Kultur

Regisseur Franco über Film „Memory“: „Geplant war das nicht“ | ABC-Z

Zum zweiten Mal hat Michel Franco in den USA gedreht. In „Memory“ betrachtet er das Thema Erinnerung aus gegensätzlichen Perspektiven.

Unterschied­liche Sorgen mit den Erinnerungen: Saul (Peter Sarsgaard) und Sylvia (Jessica Chastain) in „Memory“ Foto: MFA+

Schon mit seinem Spielfilmdebüt „Daniel & Ana“ wurde Michel Franco 2009 zu den Filmfestspielen in Cannes eingeladen. Seither hat er sich als einer der am meisten gefeierten und auf Festivals prämierten Regisseure des mexikanischen Independent-Kinos etabliert. Immer wieder dreht der 45-Jährige dabei auch auf Englisch, so wie im Fall seines jüngsten Films, „Memory“, in dem Jessica Chastain und Peter Sarsgaard die Hauptrollen übernahmen.

taz: Herr Franco, Ihr neuer Film, „Memory“, ist thematisch durchaus komplex: Es geht um eine alleinerziehende Sozialarbeiterin, die darum kämpft, trockene Alkoholikerin zu bleiben, und einen Mann, der ihr nach einem Klassentreffen nach Hause folgt und – wie sich herausstellt – an frühzeitiger Demenz leidet. Zwischen den beiden kommt es zu einer zarten Annäherung, doch dann kommen Missbrauchs- und andere traumatische Erfahrungen der Vergangenheit ins Spiel. Womit nahm diese vielschichtige Geschichte ihren Anfang?
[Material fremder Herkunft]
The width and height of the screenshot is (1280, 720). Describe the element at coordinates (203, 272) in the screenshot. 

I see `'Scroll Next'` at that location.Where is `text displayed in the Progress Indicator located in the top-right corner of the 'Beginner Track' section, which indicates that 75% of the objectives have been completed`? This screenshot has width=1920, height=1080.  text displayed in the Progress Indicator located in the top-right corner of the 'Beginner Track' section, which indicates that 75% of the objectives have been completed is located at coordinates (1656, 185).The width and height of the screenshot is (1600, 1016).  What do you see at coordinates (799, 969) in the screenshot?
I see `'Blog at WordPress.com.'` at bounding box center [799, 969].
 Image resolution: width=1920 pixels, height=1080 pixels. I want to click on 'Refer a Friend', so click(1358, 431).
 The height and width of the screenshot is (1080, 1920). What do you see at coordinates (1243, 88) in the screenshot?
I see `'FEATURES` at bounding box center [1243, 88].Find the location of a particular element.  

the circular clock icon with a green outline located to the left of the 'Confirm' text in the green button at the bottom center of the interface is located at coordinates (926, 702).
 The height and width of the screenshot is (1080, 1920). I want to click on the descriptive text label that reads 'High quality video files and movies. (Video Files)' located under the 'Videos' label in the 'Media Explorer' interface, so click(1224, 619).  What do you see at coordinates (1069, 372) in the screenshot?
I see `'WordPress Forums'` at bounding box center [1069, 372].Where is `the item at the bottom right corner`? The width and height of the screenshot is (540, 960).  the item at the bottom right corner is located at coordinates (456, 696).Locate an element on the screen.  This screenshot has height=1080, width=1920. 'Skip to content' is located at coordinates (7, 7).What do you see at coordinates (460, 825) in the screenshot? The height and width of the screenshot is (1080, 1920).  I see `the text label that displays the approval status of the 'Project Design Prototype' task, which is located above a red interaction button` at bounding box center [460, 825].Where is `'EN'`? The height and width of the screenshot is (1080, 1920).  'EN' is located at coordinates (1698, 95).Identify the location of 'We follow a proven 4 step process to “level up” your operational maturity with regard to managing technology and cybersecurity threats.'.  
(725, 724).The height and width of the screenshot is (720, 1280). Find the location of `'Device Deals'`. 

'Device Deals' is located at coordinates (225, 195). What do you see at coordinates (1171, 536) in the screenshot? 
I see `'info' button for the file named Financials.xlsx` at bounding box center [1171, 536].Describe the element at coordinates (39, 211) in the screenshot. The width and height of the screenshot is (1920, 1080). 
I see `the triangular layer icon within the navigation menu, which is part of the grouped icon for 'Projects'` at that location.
Michel Franco: Meine Drehbücher schreibe ich normalerweise ziemlich ins Blaue hinein, meistens ohne dass ich weiß, wohin die Reise geht. In diesem Fall hatte ich das, was jetzt der Anfang des Films ist, als Erstes vor Augen: zwei gebrochene Seelen begegnen sich zufällig bei einem Klassentreffen. Und ich wusste gleich, dass sie sich zunächst in seiner Gegenwart unwohl fühlt und er ihr nach Hause folgt. Aber warum er das tut, fand ich selbst erst im Schreibprozess heraus. Ich hatte gewisse Vorstellungen von den Figuren, von ihrem emotionalen Schutzpanzer zum Beispiel, den sie sich zugelegt hat, oder davon, dass sie in ihm zunächst etwas sieht, was er gar nicht ist. Diesen Einstieg in den Film zu finden, ist für mich immer das Wichtigste, denn nichts finde ich langweiliger als Geschichten, die sich auf etablierte Regeln und Formeln verlassen, sodass man schon nach zehn Minuten genau weiß, wer gut und wer böse ist. So ist es im echten Leben doch nie.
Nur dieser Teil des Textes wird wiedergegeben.